DATA EXTRACTS:
#####

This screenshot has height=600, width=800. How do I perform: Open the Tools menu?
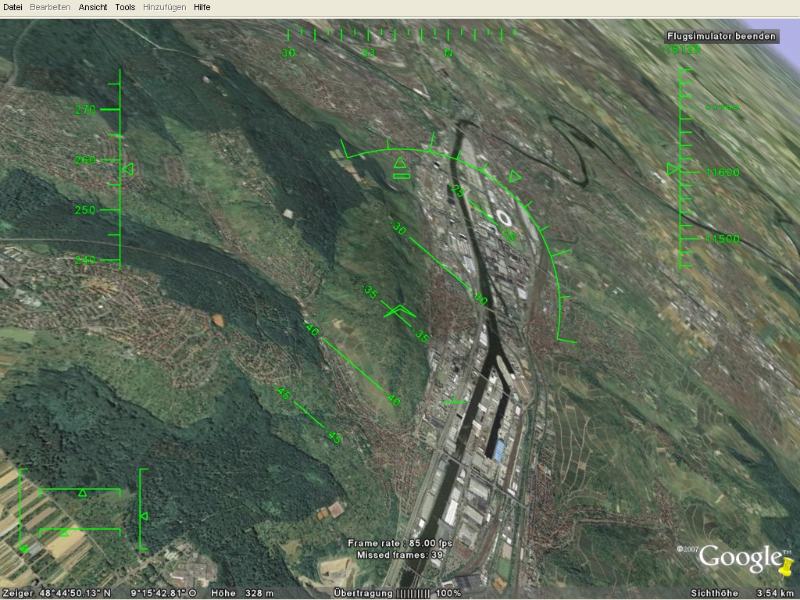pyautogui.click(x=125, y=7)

#####

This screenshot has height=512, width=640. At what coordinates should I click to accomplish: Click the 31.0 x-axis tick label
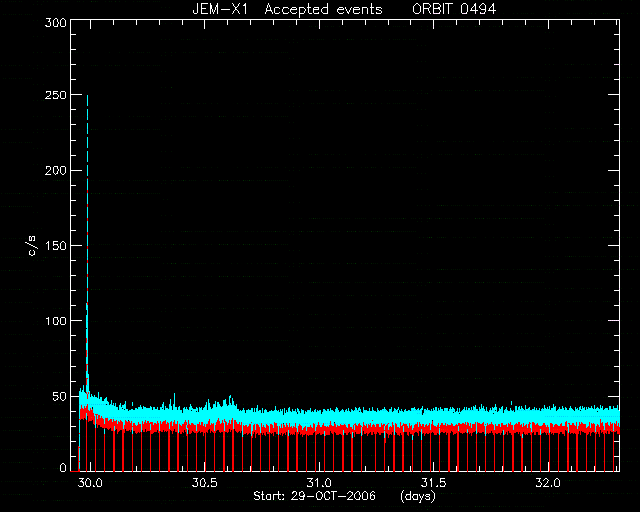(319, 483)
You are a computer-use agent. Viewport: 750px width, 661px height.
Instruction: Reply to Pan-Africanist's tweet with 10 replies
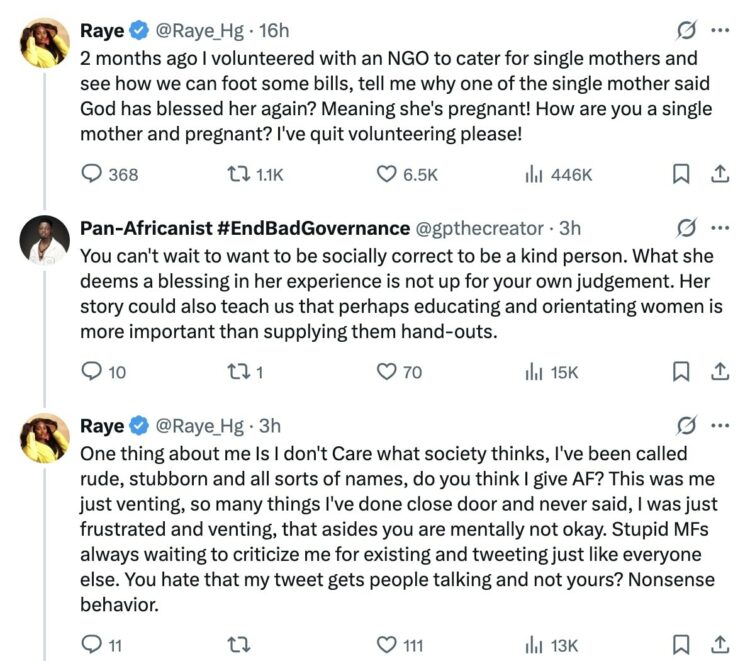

#####

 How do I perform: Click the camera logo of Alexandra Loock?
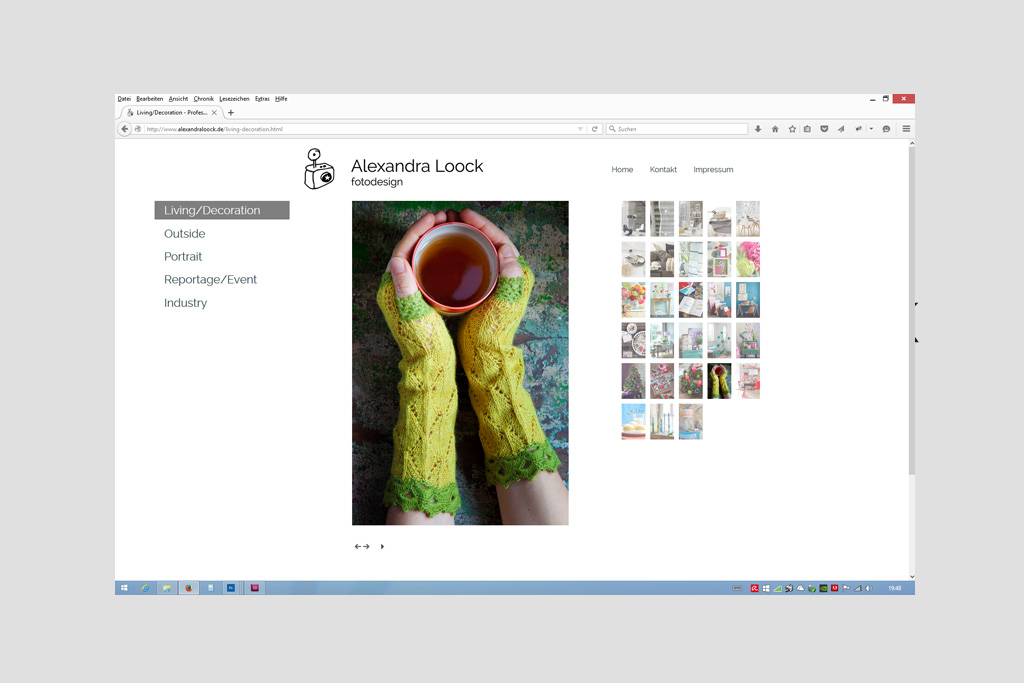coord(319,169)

#####

AIM OF THE EXERCISE:
Give exactly the lines above that run from the line with "This screenshot has height=512, width=640." to the line with "Instruction: Reply to", both included, leaving every picture out.

RESULT:
This screenshot has height=512, width=640. At what coordinates should I click to accomplish: Click the 31.0 x-axis tick label
(319, 483)
You are a computer-use agent. Viewport: 750px width, 661px height.
Instruction: Reply to Pan-Africanist's tweet with 10 replies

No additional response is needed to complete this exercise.